It was working, then dropped my connection. I cannot connect to the MiFi, much less check if the MiFi connects to some 3G network. I've tried rebooting the MiFi. I've removed the battery and put it back in. I've turned on and off my wireless connection on my laptop. I've plugged in the MiFi. Everything someone at tech support will ask you to do, everything that will reset each part of the connection.

The fucker won't connect.

And the whole process reminds why being frustration produces so anger.

When there is a way to solve a problem (follow these steps and the problem goes away) or a way to find a way to solve a problem (do these things, try these other things, one or more of which will produce a state from which you can figure out the rest of the problem ), then continuing working on the problem is bearable. I may not have a solution, but I know that I'll get to the solution, and that knowledge keeps me going.

When you're dealing with a black box (turn this on, and it will work), however, and there's no way to figure out why it's not working (turn this on, it will work, it doesn't work, well it should, well it doesn't), then the frustration begins.

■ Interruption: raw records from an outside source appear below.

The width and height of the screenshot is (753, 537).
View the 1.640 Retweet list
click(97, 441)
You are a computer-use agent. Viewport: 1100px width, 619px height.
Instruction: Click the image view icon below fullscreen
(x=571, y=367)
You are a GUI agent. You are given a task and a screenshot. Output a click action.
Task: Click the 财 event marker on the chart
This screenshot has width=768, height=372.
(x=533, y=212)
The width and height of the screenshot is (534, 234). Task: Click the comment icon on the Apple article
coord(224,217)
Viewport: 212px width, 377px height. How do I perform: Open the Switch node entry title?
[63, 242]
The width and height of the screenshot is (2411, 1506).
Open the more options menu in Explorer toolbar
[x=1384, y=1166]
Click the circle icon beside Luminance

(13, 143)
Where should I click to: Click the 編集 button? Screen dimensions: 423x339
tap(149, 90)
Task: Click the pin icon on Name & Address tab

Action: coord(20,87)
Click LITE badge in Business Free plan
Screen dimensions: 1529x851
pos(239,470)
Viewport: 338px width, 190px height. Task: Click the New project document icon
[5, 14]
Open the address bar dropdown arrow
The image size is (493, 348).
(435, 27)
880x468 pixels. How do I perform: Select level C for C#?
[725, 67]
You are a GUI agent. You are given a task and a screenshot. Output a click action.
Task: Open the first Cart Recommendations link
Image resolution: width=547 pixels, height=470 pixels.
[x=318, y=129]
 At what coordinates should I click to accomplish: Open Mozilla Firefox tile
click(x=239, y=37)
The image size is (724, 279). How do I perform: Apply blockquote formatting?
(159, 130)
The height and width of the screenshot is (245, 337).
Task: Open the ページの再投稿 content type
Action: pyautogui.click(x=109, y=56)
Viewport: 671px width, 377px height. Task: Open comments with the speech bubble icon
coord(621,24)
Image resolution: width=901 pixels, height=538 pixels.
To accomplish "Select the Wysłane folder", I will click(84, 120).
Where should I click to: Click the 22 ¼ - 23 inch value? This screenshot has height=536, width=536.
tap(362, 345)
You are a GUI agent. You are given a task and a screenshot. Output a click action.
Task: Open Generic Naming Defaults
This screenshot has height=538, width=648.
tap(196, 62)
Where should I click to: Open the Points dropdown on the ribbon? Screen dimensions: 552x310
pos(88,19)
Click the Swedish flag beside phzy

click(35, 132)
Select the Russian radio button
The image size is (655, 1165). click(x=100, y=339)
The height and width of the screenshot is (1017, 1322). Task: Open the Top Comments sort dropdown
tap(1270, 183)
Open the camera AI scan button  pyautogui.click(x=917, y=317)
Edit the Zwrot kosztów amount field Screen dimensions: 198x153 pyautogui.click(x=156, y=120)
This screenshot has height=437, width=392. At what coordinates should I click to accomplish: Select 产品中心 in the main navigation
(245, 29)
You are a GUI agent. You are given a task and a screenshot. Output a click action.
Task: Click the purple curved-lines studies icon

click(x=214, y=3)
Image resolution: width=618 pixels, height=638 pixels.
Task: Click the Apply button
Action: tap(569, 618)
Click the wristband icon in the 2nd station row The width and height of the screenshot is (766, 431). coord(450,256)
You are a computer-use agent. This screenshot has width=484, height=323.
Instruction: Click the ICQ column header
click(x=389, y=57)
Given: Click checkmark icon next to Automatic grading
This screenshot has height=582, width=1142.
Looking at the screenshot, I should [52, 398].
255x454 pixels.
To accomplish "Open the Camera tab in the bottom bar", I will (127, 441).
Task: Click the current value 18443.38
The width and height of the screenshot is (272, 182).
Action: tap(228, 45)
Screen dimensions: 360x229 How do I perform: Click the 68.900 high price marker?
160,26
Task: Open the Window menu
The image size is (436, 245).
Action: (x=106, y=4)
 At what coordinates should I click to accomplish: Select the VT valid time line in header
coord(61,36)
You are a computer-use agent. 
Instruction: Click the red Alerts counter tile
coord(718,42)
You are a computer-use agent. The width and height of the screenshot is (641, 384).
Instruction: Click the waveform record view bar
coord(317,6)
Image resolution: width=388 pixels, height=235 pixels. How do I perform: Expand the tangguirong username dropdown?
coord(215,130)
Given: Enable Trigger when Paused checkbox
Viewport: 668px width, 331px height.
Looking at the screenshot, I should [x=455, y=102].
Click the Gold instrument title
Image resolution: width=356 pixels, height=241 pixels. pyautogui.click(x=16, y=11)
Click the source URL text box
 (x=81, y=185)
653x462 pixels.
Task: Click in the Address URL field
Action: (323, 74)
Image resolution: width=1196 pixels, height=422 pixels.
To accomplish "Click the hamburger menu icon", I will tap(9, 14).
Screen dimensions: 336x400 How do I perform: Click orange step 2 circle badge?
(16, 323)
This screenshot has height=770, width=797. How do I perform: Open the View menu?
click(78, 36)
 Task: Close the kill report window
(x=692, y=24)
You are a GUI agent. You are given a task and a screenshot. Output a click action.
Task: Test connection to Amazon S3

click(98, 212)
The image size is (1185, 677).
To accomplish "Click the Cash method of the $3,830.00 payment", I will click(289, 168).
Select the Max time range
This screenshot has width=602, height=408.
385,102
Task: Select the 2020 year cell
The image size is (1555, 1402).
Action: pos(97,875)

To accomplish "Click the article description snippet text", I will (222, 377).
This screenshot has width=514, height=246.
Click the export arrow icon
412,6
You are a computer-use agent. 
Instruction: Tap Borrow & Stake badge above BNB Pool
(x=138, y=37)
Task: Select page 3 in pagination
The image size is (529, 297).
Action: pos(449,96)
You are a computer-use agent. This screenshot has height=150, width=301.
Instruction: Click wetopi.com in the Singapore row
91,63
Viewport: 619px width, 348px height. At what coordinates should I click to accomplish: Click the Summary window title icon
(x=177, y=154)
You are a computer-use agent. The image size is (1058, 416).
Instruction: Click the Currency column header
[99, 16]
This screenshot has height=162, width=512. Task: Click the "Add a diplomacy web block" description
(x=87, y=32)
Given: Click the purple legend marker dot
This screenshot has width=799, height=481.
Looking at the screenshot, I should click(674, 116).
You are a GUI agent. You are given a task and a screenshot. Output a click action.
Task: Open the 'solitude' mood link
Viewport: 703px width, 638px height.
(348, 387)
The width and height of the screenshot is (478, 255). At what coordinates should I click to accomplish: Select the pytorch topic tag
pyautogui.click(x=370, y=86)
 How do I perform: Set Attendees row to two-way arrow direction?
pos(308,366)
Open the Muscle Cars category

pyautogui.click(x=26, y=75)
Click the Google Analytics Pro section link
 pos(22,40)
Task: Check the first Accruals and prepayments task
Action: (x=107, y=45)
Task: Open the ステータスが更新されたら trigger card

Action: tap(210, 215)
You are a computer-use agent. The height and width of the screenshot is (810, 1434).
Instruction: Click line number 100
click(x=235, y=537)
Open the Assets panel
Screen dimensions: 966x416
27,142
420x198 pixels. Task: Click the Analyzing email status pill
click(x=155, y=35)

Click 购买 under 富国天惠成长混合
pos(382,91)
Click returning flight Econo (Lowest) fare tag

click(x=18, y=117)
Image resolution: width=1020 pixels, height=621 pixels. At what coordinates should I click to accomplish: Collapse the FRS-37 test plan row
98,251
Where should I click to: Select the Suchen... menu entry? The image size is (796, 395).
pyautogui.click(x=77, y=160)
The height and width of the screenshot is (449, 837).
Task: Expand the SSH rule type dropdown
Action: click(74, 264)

And I hate being frustrated.

I hate the feeling of being unable to complete a task because I lack the knowledge. I hate not being able to figure out how to get the result I need. I hate that sinking feeling when I've tried everything I can and just. don't. get. it. I hate that I want to stomp around throwing things when I get frustrated when I know I really should just walk away and calm down, maybe sleep or go for a run to get a different perspective on the problem. All coping techniques I do to avoid the stomping and throwing don't really remove the frustration, only knowledge can really do that.

Learning is the best way out of the frustration.

And people wonder why I love knowledge so much.

Of course, if stupidity is defined as doing the same thing over and over and over again, expecting a different result; then frustration is defined as doing the same thing over and over and over again, expecting the same result and being relieved when you get a different one.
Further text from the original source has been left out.